- **REQUIREMENT**: A stretch of the entries below is to be set down exactly, running from the line with "[Load image 5 in gallery view] (237, 205)" through the line with "Submit A Request (290, 2394)", both included, and no other line.

[Data extracted from a collection]
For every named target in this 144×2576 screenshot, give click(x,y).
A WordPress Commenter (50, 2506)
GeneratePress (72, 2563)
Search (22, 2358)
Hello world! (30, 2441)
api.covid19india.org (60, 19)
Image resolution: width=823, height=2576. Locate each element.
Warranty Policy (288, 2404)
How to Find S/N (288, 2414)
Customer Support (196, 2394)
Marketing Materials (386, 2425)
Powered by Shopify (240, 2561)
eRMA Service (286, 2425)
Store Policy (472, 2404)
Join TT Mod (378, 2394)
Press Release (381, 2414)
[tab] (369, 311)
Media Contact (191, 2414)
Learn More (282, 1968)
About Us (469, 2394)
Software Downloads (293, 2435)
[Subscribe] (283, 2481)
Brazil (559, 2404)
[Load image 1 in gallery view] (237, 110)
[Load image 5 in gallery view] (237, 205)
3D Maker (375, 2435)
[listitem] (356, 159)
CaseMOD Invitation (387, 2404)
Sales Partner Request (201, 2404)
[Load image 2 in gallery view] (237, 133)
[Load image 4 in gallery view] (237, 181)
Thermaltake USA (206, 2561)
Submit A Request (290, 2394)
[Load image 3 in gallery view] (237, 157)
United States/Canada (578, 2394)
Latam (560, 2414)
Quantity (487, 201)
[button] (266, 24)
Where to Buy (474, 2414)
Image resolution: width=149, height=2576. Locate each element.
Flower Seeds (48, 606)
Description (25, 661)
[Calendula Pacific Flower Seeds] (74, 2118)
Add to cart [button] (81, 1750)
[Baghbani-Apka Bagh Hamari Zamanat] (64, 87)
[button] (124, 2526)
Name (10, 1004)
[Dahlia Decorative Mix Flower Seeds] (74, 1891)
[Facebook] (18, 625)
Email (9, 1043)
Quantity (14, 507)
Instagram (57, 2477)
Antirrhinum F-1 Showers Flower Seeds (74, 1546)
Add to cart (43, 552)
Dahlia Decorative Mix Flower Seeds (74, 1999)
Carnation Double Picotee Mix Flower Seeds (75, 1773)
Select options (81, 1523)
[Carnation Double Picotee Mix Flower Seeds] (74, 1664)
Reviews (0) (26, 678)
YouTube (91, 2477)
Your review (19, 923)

- **RESULT OF THIS EXERCISE**:
[Load image 5 in gallery view] (237, 205)
3D Maker (375, 2435)
[listitem] (356, 159)
CaseMOD Invitation (387, 2404)
Sales Partner Request (201, 2404)
[Load image 2 in gallery view] (237, 133)
[Load image 4 in gallery view] (237, 181)
Thermaltake USA (206, 2561)
Submit A Request (290, 2394)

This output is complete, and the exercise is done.